Provided material
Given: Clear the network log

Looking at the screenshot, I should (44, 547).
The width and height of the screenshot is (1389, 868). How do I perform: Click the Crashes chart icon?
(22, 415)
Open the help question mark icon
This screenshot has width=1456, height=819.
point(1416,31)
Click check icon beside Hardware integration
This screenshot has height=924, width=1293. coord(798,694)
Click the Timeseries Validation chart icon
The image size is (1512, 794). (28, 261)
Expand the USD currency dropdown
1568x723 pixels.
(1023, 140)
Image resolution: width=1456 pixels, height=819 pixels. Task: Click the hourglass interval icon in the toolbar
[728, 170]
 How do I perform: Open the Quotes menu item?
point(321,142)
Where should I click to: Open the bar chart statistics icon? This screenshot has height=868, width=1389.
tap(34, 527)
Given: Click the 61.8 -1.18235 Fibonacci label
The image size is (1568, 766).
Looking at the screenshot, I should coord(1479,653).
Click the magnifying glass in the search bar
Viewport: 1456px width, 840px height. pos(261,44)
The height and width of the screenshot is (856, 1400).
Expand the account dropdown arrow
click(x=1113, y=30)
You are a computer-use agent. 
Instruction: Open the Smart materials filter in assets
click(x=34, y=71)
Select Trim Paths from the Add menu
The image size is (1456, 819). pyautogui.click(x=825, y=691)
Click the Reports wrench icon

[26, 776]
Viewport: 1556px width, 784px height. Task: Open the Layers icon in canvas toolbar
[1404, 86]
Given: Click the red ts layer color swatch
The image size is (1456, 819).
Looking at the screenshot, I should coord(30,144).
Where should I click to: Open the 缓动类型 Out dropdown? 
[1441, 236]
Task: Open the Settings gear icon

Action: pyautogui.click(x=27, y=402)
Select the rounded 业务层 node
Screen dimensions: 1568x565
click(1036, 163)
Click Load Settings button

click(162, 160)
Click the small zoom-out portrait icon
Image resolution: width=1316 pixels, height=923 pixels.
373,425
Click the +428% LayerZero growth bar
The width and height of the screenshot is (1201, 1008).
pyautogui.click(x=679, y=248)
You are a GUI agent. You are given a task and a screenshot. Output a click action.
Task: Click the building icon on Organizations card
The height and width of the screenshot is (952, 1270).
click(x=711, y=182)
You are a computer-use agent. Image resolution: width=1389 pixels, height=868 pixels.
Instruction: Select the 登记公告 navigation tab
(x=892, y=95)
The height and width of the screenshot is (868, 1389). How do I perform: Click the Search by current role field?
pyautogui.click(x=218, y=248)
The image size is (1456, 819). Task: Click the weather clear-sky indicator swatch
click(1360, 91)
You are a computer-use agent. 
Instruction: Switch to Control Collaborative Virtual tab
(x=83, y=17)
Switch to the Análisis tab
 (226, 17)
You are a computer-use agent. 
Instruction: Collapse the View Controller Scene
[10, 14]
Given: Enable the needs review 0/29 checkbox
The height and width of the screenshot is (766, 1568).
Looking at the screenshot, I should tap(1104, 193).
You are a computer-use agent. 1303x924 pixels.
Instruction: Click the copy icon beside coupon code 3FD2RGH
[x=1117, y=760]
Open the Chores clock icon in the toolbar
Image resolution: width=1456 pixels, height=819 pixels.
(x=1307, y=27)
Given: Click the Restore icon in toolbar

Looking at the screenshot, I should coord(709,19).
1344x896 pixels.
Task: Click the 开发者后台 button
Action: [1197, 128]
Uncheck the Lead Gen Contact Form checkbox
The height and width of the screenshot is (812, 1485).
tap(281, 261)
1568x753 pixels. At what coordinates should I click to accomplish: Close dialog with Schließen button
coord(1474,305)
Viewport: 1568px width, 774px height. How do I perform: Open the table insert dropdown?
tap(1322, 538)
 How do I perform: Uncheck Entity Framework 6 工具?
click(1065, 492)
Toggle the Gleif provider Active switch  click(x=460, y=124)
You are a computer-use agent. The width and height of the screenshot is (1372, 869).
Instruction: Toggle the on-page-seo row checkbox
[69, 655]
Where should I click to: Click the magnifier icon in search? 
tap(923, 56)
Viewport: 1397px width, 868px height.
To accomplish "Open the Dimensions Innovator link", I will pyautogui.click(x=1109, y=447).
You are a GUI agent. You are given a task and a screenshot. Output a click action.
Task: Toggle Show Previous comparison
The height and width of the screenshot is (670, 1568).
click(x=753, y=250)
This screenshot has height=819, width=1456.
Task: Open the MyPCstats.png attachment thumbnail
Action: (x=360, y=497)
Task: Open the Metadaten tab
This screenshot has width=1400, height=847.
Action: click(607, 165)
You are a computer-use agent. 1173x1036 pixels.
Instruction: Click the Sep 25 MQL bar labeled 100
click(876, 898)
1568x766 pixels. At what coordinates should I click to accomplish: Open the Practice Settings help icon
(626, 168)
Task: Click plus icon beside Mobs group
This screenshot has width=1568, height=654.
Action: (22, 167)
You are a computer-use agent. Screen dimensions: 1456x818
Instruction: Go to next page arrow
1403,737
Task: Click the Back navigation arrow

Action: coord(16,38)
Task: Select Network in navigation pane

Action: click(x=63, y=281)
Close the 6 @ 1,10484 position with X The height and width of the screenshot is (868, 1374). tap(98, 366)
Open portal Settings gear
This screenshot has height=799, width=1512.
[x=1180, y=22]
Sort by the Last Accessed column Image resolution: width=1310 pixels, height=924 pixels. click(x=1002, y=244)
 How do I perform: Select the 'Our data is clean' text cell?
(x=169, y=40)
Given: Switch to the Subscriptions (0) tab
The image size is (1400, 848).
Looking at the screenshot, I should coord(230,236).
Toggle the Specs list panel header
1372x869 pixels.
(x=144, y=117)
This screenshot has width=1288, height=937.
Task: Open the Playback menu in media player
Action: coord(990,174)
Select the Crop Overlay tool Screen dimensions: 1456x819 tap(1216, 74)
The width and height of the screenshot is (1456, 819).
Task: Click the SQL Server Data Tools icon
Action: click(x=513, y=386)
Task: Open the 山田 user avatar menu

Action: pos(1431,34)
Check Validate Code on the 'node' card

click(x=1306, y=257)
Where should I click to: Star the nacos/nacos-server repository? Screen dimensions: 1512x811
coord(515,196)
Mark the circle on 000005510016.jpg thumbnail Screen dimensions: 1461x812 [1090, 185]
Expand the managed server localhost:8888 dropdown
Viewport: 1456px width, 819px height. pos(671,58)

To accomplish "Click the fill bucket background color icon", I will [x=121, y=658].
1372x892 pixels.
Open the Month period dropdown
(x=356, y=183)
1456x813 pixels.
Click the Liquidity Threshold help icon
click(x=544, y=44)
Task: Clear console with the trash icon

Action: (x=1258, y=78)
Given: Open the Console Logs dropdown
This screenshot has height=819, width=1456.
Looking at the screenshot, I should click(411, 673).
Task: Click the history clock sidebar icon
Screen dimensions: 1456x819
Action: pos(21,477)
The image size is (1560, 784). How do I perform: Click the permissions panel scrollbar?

Your task
Please output exactly the lines between the one holding "Where should I click to: Open the bar" and the one holding "Given: Enable the needs review 0/29 checkbox" in the records above, inclusive, and nothing more.

Written reply
Where should I click to: Open the bar chart statistics icon? This screenshot has height=868, width=1389.
tap(34, 527)
Given: Click the 61.8 -1.18235 Fibonacci label
The image size is (1568, 766).
Looking at the screenshot, I should coord(1479,653).
Click the magnifying glass in the search bar
Viewport: 1456px width, 840px height. pos(261,44)
The height and width of the screenshot is (856, 1400).
Expand the account dropdown arrow
click(x=1113, y=30)
You are a computer-use agent. 
Instruction: Open the Smart materials filter in assets
click(x=34, y=71)
Select Trim Paths from the Add menu
The image size is (1456, 819). pyautogui.click(x=825, y=691)
Click the Reports wrench icon

[26, 776]
Viewport: 1556px width, 784px height. Task: Open the Layers icon in canvas toolbar
[1404, 86]
Given: Click the red ts layer color swatch
The image size is (1456, 819).
Looking at the screenshot, I should coord(30,144).
Where should I click to: Open the 缓动类型 Out dropdown? 
[1441, 236]
Task: Open the Settings gear icon

Action: pyautogui.click(x=27, y=402)
Select the rounded 业务层 node
Screen dimensions: 1568x565
click(1036, 163)
Click Load Settings button

click(162, 160)
Click the small zoom-out portrait icon
Image resolution: width=1316 pixels, height=923 pixels.
373,425
Click the +428% LayerZero growth bar
The width and height of the screenshot is (1201, 1008).
pyautogui.click(x=679, y=248)
You are a GUI agent. You are given a task and a screenshot. Output a click action.
Task: Click the building icon on Organizations card
The height and width of the screenshot is (952, 1270).
click(x=711, y=182)
You are a computer-use agent. Image resolution: width=1389 pixels, height=868 pixels.
Instruction: Select the 登记公告 navigation tab
(x=892, y=95)
The height and width of the screenshot is (868, 1389). How do I perform: Click the Search by current role field?
pyautogui.click(x=218, y=248)
The image size is (1456, 819). Task: Click the weather clear-sky indicator swatch
click(1360, 91)
You are a computer-use agent. 
Instruction: Switch to Control Collaborative Virtual tab
(x=83, y=17)
Switch to the Análisis tab
 (226, 17)
You are a computer-use agent. 
Instruction: Collapse the View Controller Scene
[10, 14]
Given: Enable the needs review 0/29 checkbox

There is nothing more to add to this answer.